11yo boy stranded at school for holidays
An 11-year-old boy is facing the prospect of being stuck at school until the Christmas holidays because of harsh state border closures.
Justine McNally's son Henry attends boarding school in Queensland, while the family lives in Moree in regional NSW, 10km outside the "border bubble" zone.
Usually, Henry would return home for the upcoming spring holidays, but Queensland's Premier Annastacia Palaszczuk's hard border closures have made that impossible, leaving his family feeling like "second class citizens".
"Just because their parents live in NSW, why are they being treated like second class citizens?" Ms McNally said.
"I think it's a form of xenophobia. Xenophobia is a form of hatred against other people and her (Ms Palaszczuk's) language and the deputy's language is divisive."
Under current restrictions set by the Queensland government, all of NSW has been declared a hot spot. For Henry to return to his home in Moree he would have to self-isolate for two weeks in a quarantine hotel at a cost to his family before he'd be able to return to school.
"I think there is a perception that regional students should take what they can get," Ms McNally said.
"It's a bit like geographical narcissism. I think this is a bit of an example of that. It's like we don't have the right to have the choice around education.
"That's an affront to rural and regional people. There are a lot of really educated people who live in the country.
"We are really marginalised in a lot of ways and it's like education has become another part of that."
The Isolated Children's Parents' Association (ICPA) met with Queensland's Chief Health Officer Dr Jeannette Young last week with a proposal to exempt boarders, but said the health chief "wasn't open to any exemptions" at that stage.
Ms McNally said the last time she saw her son was in early August when she and her husband James Maunder went to visit the school.
She said Henry recently asked if he could return home, and she had to tell him he couldn't.
"Children don't say a lot which makes it difficult but last Friday he asked if he could come home and we had to say 'You can't'.
"He can't leave that postcode. If he is in the bubble postcode, he can't come home with us."
Ms McNally said she felt it was important for boarding school children to be able to go home during the holidays.
"When you have your holiday time it's like that complete release where you don't have to be constrained with your emotions and you can be free and have an argument with someone without getting in trouble for it," she said.
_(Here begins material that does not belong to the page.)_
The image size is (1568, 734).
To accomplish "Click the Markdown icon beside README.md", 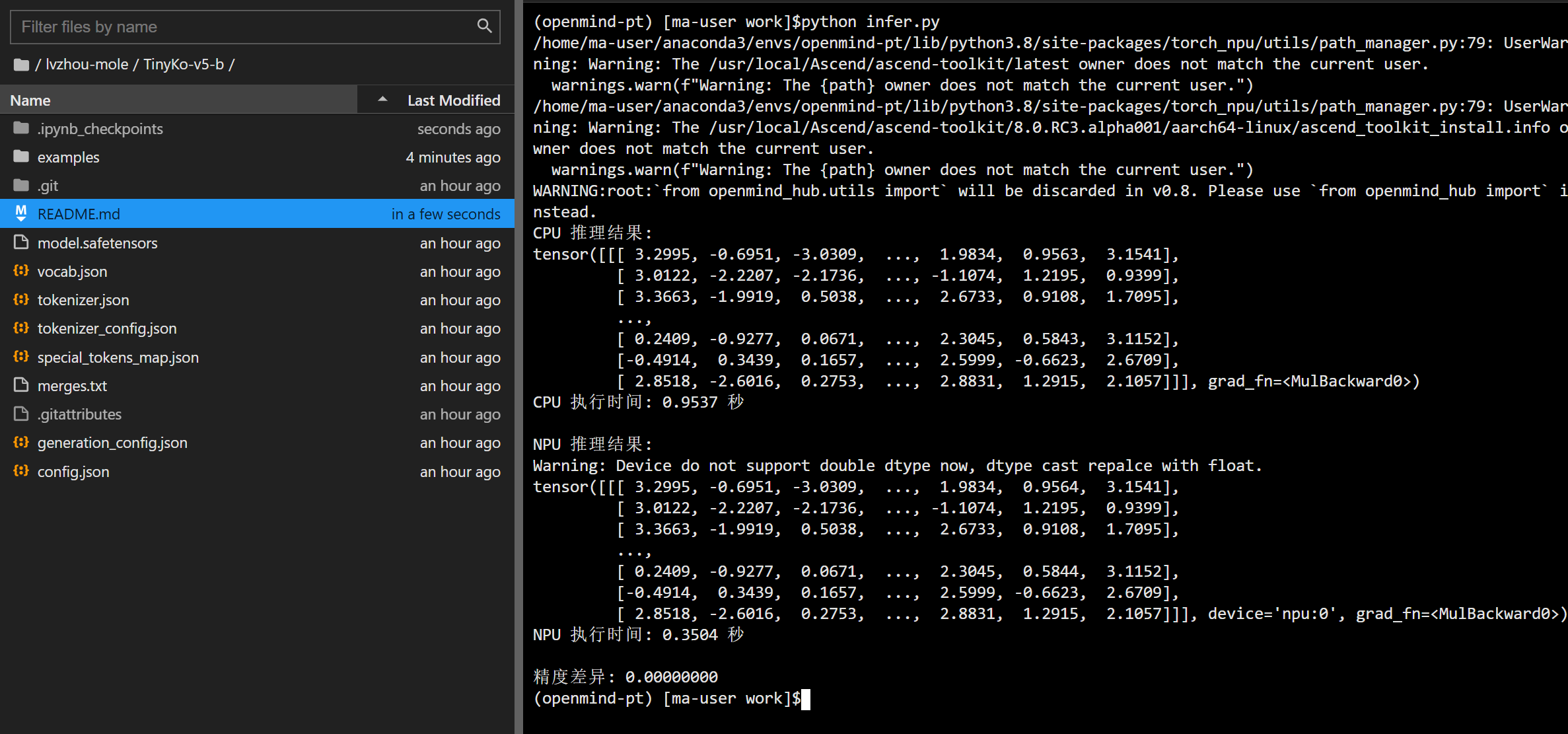I will tap(20, 213).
The mum said she wanted a more robust online system for people who wanted exemptions.
"It's got to be based on probability," Ms McNally said.
"We need it in place for 2021 and beyond. It's not going to go away the day the vaccine arrives."
Tammie Irons, president of the Isolated Children's Parents' Association Queensland said the issue arose about a fortnight ago and is affecting boarder students across the county. She said students studying and trying to travel between NSW and QLD were of particular concern.
"We've got members at boarding schools in NSW, and also at university in Armidale at UNE and they can't come home," Ms Irons said.
"Only the border bubble students can be brought directly back to school without quarantine."
She said Queensland's chief health officer Dr Jeanette Young had allowed for boarding school students to complete their quarantine at their boarding schools - but none of the schools had the facilities to do this.
It means that any boarding school or university student who wants to travel to their home interstate over the holidays will have to quarantine at a hotel at their own expense.
"The majority of these children are staying on isolated farm properties," she said.
"They're devastated. The kids and the parents, some of these kids are 11. Even the years 12s (are upset).
"It's already been 10 weeks, the potential (is) they might not see their parents until Christmas. It's pretty tough."
Ms Irons said the border restrictions are hard on kids who have trouble understanding why they can't go home.
"I mean, none of us understand but its harder for a child," she said.
She said there had been cases where children had been injured or become unwell, and parents interstate had not been able to visit.
"It's not the intention when parents send their kids away they won't see their parents," Ms Irons added. "The kids are here because there are no schools nearby."
The Prime Minister Scott Morrison has been pushing for a new strategy that would implement rules around what defines a "hot spot". The proposal would open the door for state borders to be eased by Christmas.
The new proposal put together by the AHPPC would define a metro area a hot spot if it reported 30 or more COVID-19 cases over three days.
Regional areas would be defined as a hot spot if they reported nine cases over a three-day period.
Mr Morrison said on Friday he'd secured support to put together a road map out of border closures by seven out of eight states and territories. Western Australia remained a hold out, saying if the state reopened "too soon it could be deadly, and there would be economic devastation".